What does that leave? Well, up to this point in the paper, I'd been silently yelling "It's a cohort effect!" And I wasn't to be disappointed, because that's where Kearney et al. turned next. The results are neatly summarised in their Figure 5:
The figure tracks the average number of births for women at different ages, grouped by five-year birth cohort. So, each line tracks all women born in a cohort. The first three cohorts (women born in 1968-72, 1973-77, and 1977-82) are pretty similar. But then things change dramatically. The cohort of women born in 1983-87 had less births at each age than the earlier cohorts. The cohort of women born in 1988-92 had less still, and the cohort of women born in 1993-97 have had even less. Now, given that these more recent cohorts of women have not completed their fertility (they could yet have more babies), it is possible that there will be some catch-up. But, as Kearney et al. note:
...the number of births they would have to have at older ages to catch up to the lifetime childbearing rates of earlier cohorts is so large that it seems unlikely they will do so.
So, what has been causing this generational change in fertility behaviour? Here, Kearney et al. become more speculative (which is the best we can do at this stage), and refer to the 'second demographic transition':
The theory of the second demographic transition highlights instead an overall shift to a greater emphasis on individual autonomy, with a corresponding de-emphasis on marriage and parenthood.
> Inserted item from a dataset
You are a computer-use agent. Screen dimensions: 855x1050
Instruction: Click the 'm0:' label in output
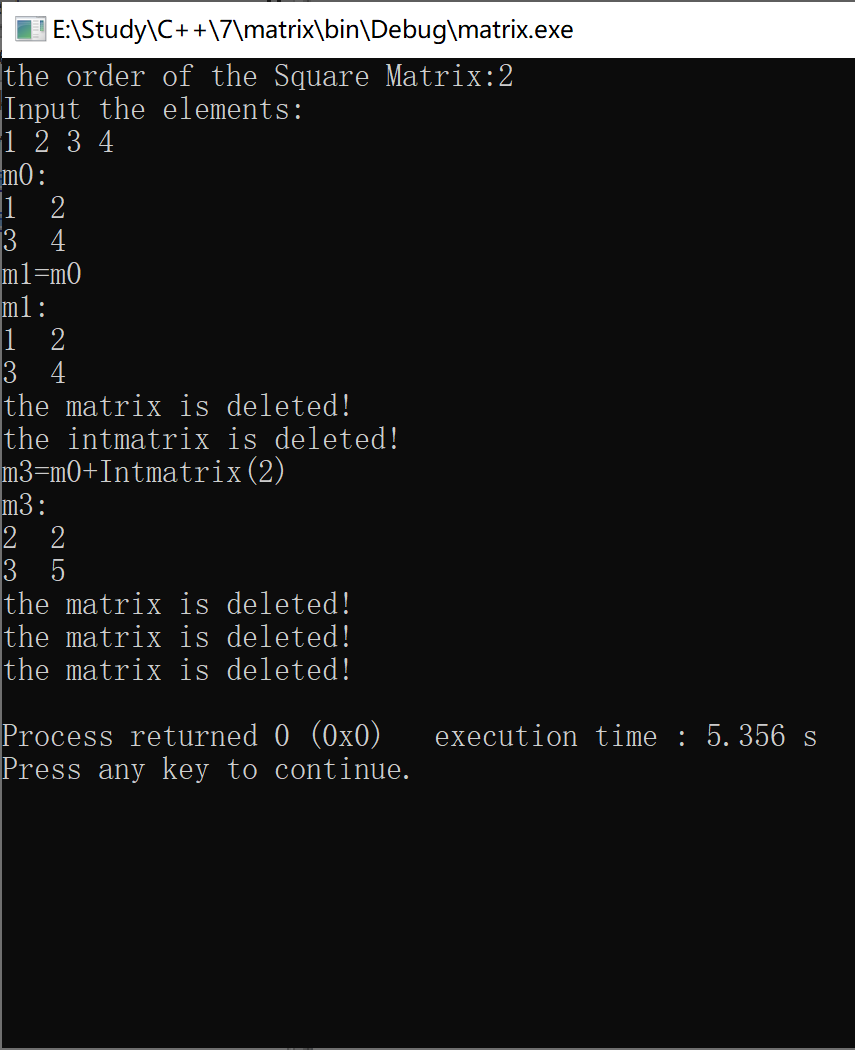click(24, 175)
The specific manifestations of this shift are taken to include a decoupling of marriage and childbearing, a change in the relationship between education and childbearing, a rise in childlessness, and the establishment of a two-child norm for those having children.
Specifically, Kearney et al. note that, although there was no abrupt change exactly in 2007:
...women who grew up in the 1990s were the daughters of the 1970s generation and women who grew up in the 1970s and 1980s were daughters of the 1950s and 1960s generation. It seems plausible that these more recent cohorts of women were likely to be raised with stronger expectations of having life pursuits outside their roles as wives and mothers. It also seems likely that the cohorts of young adults who grew up primarily in the 1990s or later - and reached prime childbearing years around and post 2007 - experienced more intensive parenting from their own parents than those who grew up primarily in the 1970s and 1980s. They would have a different idea about what parenting involves. We speculate that these differences in formed aspirations and childhood experiences could potentially explain why more recent cohorts of young women are having fewer children than previous cohorts.
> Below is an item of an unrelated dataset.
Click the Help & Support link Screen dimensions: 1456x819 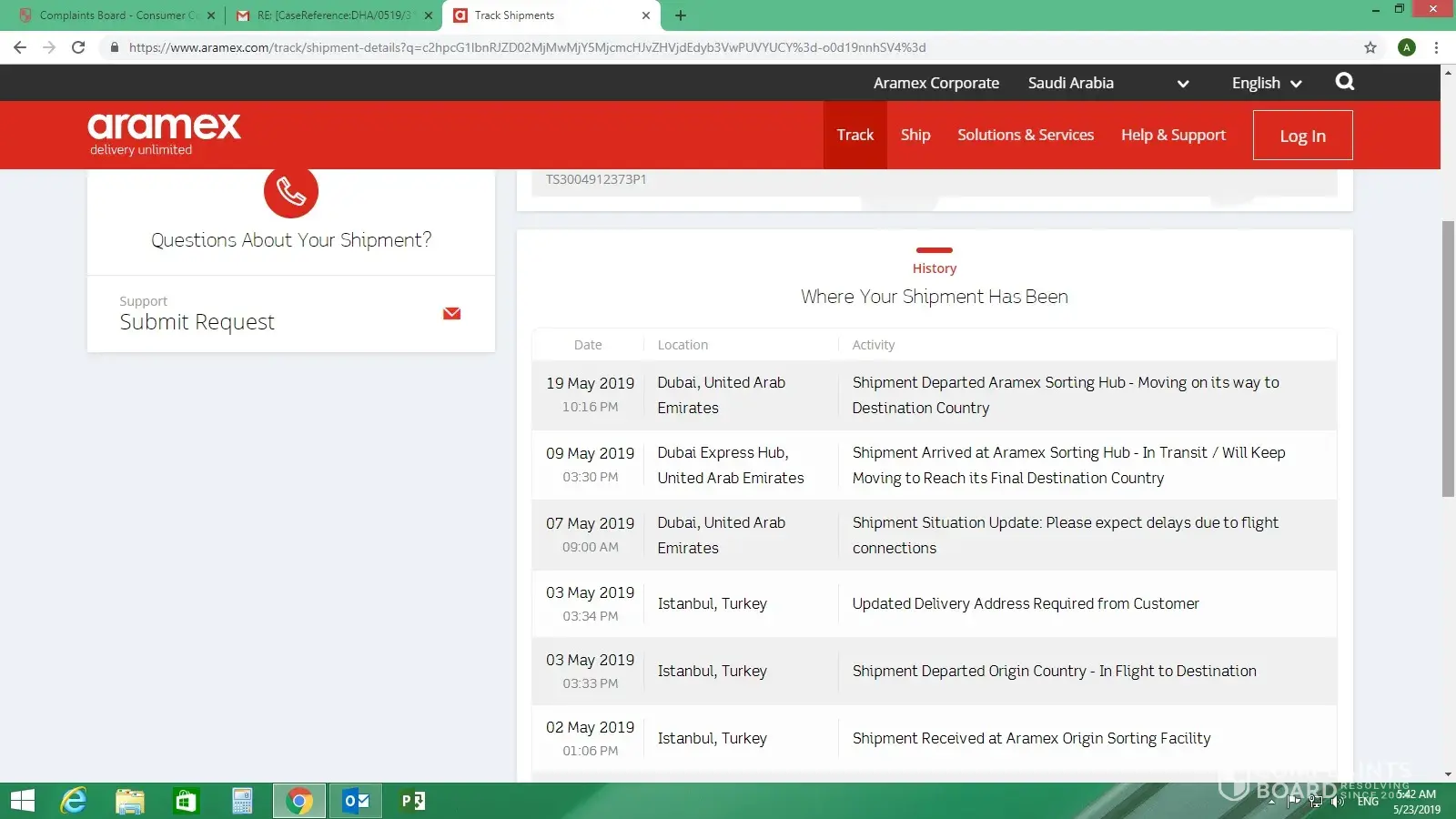click(1173, 135)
It doesn't quite answer the question of why this sudden change occurred in 2007, so it's a little unsatisfying as an ending to the paper. However, this is a very thorough piece of work, and had me wondering about what the cohort effects look like for New Zealand. That might make an interesting research project for a suitably motivated Honours student.
[HT: N-IUSSP]
When did US house prices start going nuts?
ReplyDeleteAccording to the Case-Shiller index (https://fred.stlouisfed.org/series/CSUSHPINSA), they were going down through the initial period of declining fertility, and only started trending upwards again from 2012. The housing markets would behave somewhat differently in different regions of course, but we are talking fertility at the national level, so the national comparison seems most apt.